West Virginia Dept. of Highways v. Sickles

242 S.E.2d 567, 161 W. Va. 409, 1978 W. Va. LEXIS 289
CourtWest Virginia Supreme Court
DecidedApril 4, 1978
Docket13761
StatusPublished
Cited by19 cases

This text of 242 S.E.2d 567 (West Virginia Dept. of Highways v. Sickles) is published on Counsel Stack Legal Research, covering West Virginia Supreme Court primary law. Counsel Stack provides free access to over 12 million legal documents including statutes, case law, regulations, and constitutions.

Bluebook
West Virginia Dept. of Highways v. Sickles, 242 S.E.2d 567, 161 W. Va. 409, 1978 W. Va. LEXIS 289 (W. Va. 1978).

Opinion

Neely, Justice:

Warren and Birdie Sickles owned a 29-acre farm in Monongalia County. About 1952 they had built a residence, barn, and other outbuildings on this property *410 where they raised cattle and thoroughbred Togganburg goats. The residence was a one and one-half story house with four rooms, a bath, and basement. Most of the land was cleared, part of it was wooded, and like most West Virginia land, it was divided between hillside and flat land. The property fronted for a distance of 1700 feet on Aarons Creek Road, approximately two miles from the City of Morgantown.

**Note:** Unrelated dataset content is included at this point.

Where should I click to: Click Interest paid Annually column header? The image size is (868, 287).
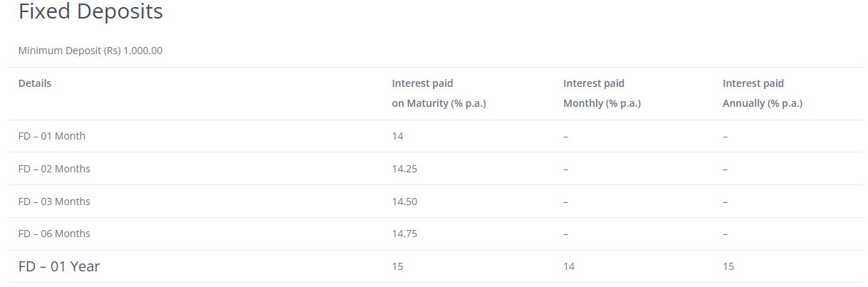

In April 1971, the State took 12.48 acres of the Sickles property for the construction of a modern, four-lane highway connecting Interstate 79 with Cumberland, Maryland. This take included all improvements and all frontage on the Aarons Creek Road and left a remainder of approximately 17 landlocked acres. The State’s appraiser testified to a market value for the entire property with improvements immediately before the taking of $14,800.00, of which $2,500.00 was attributable to the remaining 17 landlocked acres, the value of which was diminished by $1,250.00 as a result of the taking. Consequently the State’s expert testified that the total fair market value of the property taken, plus the damage to residue, amounted to $13,550.00.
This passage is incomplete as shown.